His recent sculpture has the spirit of a lumberjack’s tall tale: monumental, heroic, yet with mythic whimsy at its heart. If Paul Bunyan took to the woods with a buzz saw and carpenter’s tools, he would come up with something similar: not as sophisticated, but just as vigorous, sui generis, and larger than life.
Mr. Anderson’s achievement outweighs his name recognition among audiences reliant on the assurance of brands. He was one of the first artists exhibited by Allan Stone. With his eye for the fey and uncommon, Stone took the sculptor on board in 1962 and continued to exhibit him over the decades. This is Mr. Anderson’s 13th solo exhibition at the gallery.
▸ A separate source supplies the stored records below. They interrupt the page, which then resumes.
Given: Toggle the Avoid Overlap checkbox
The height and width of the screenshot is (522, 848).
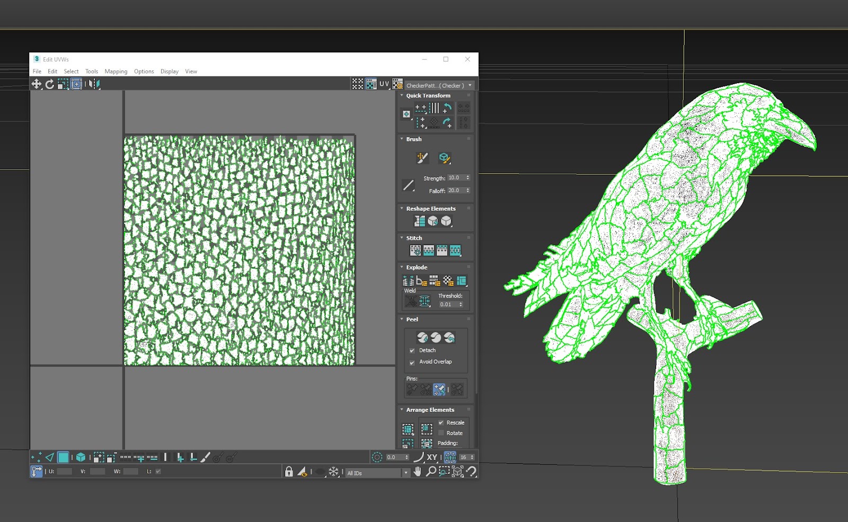Looking at the screenshot, I should (412, 362).
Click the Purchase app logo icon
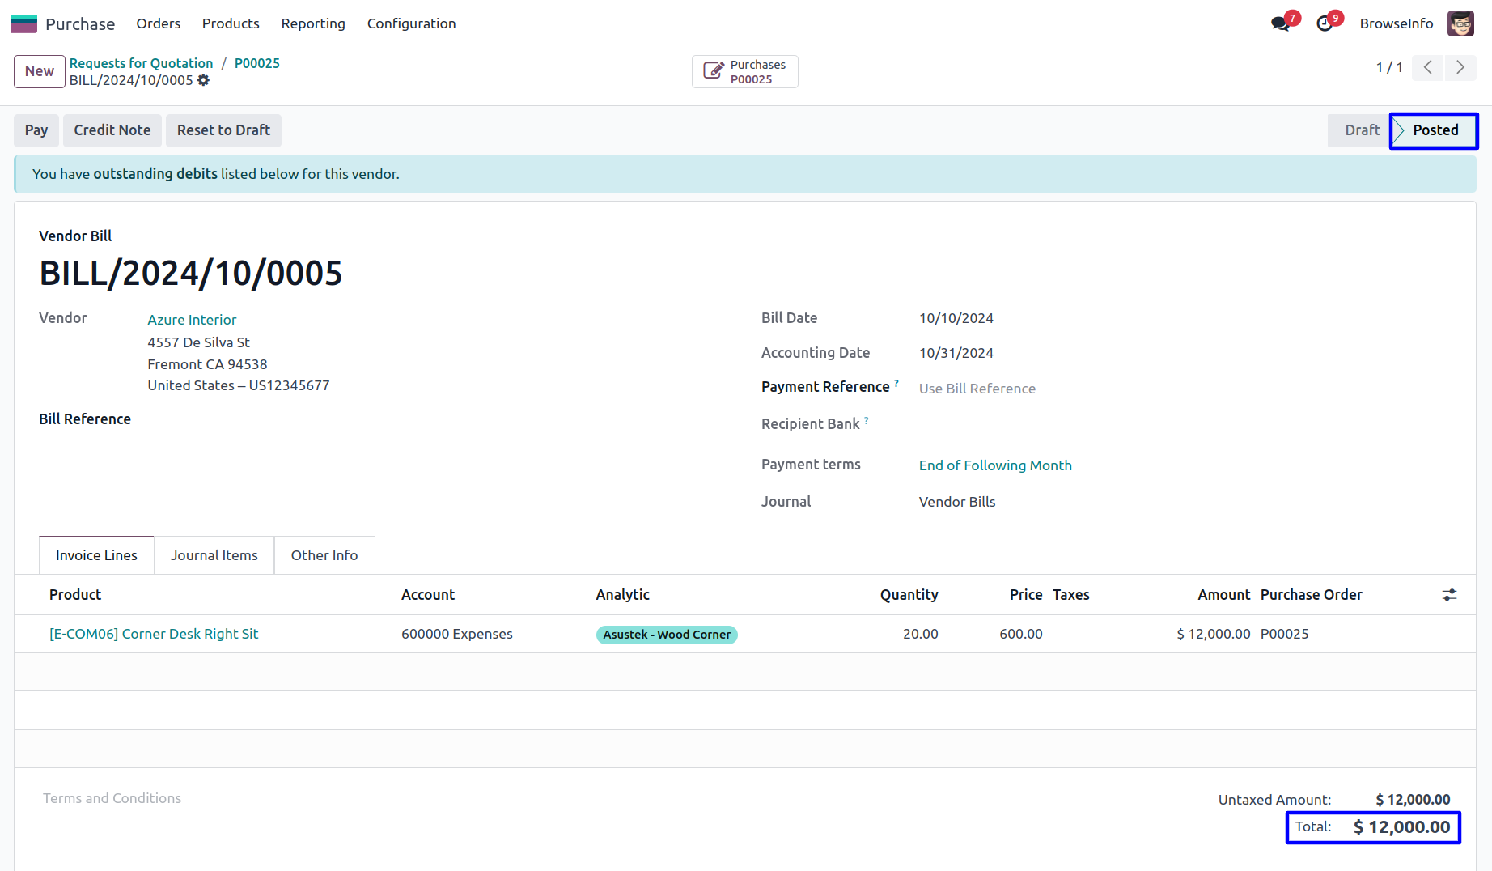 [x=23, y=23]
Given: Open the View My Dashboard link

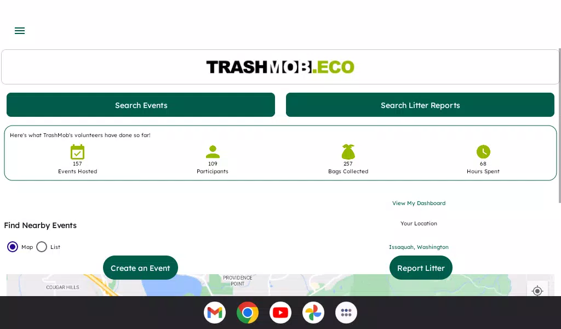Looking at the screenshot, I should click(419, 203).
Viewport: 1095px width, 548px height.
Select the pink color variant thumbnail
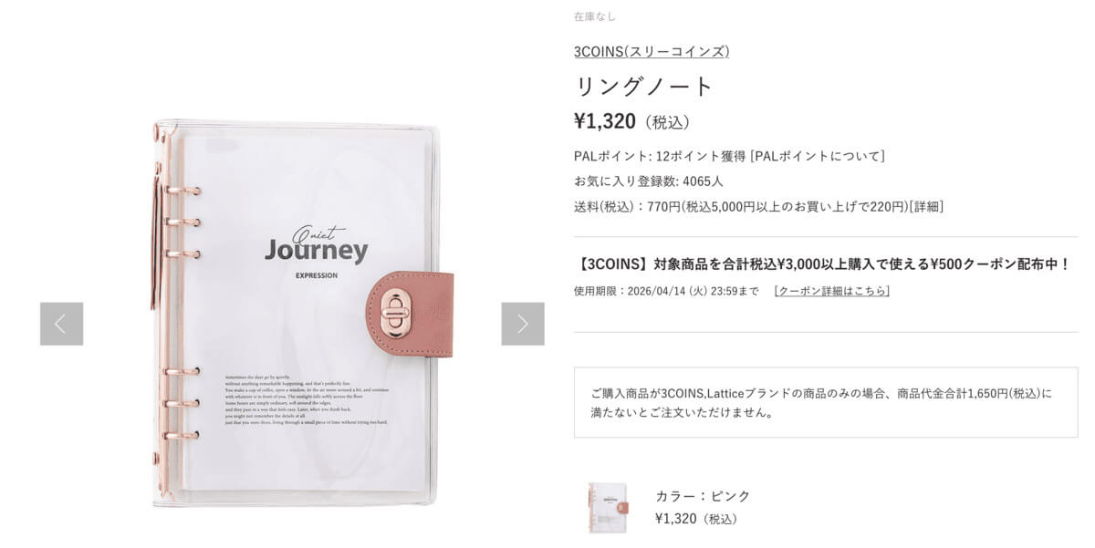pos(608,507)
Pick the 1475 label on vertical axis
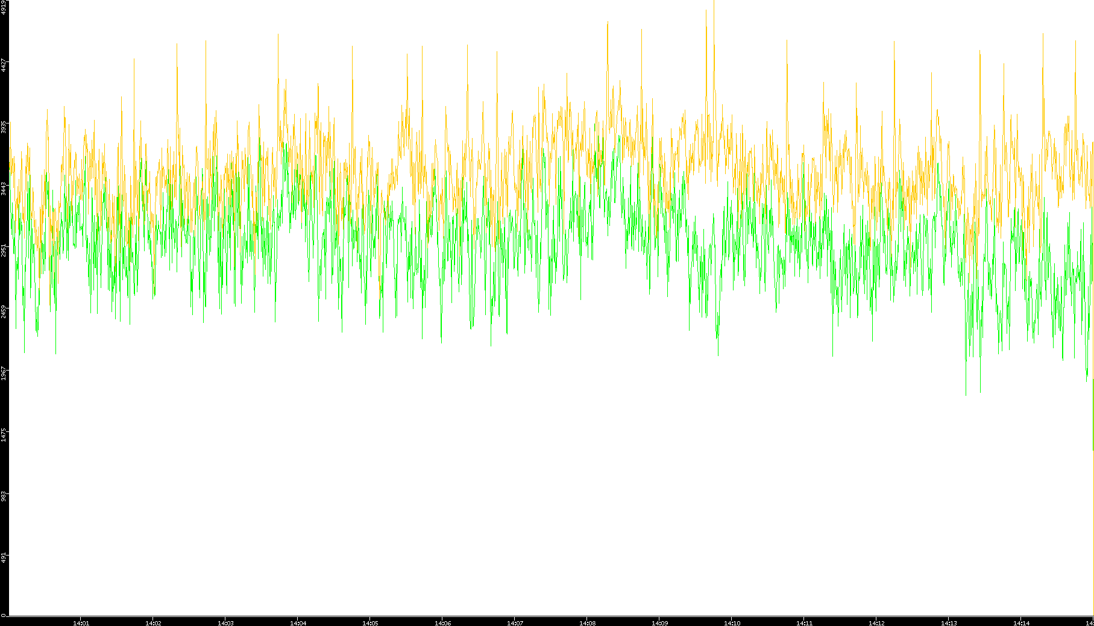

The work on view has a muscular beauty that is singularly its own, and stands askance of a fashion. Earlier sculptures were carved objects reminiscent of tools; some were painted. Recent pieces are massive accumulations of sectioned tree limbs, stripped of bark and carved into varied cylinders and spools. Raw surfaces and suggestive shapes carry the frisson of bleached skeletal remains.
Some sections retain the anatomy of a branch and resemble the articulations of vertebrae; others are planed in ways that recall intricate hand and foot bones. Segment contours vary as finger bones do; one plane might be convex, another concave or straight. Distal ends tend to be smaller than the proximal, increasing the viewer’s association of them with tapering phalanges.
The overall effect is at once archaic and thoroughly contemporary. Each untitled assemblage is as much an installation as a work of sculpture. It sheds immobility — a classic characteristic of sculpture — for potential movement. There is a provisional quality to each arrangement, a sense that all would drape differently if Babe the Blue Ox gave it a shove.
Individual wooden forms are strung together on a metal cable. The cables are grouped and suspended from a central steel plate or bar attached to the ceiling. One sculpture hangs from two supports, like a sling or hammock. Another runs across a parallel bar in the manner of a mammoth beaded curtain. Surprisingly fluid for something so bulky, each cascade of threaded cable provides it own hem. Mr. Anderson’s end run around installation art’s discarded pedestal allows the work to drop as gracefully in descent as traditional sculpture rises.
Until March 29 (113 E. 90th St., between Lexington and Park avenues, 212-987-4997).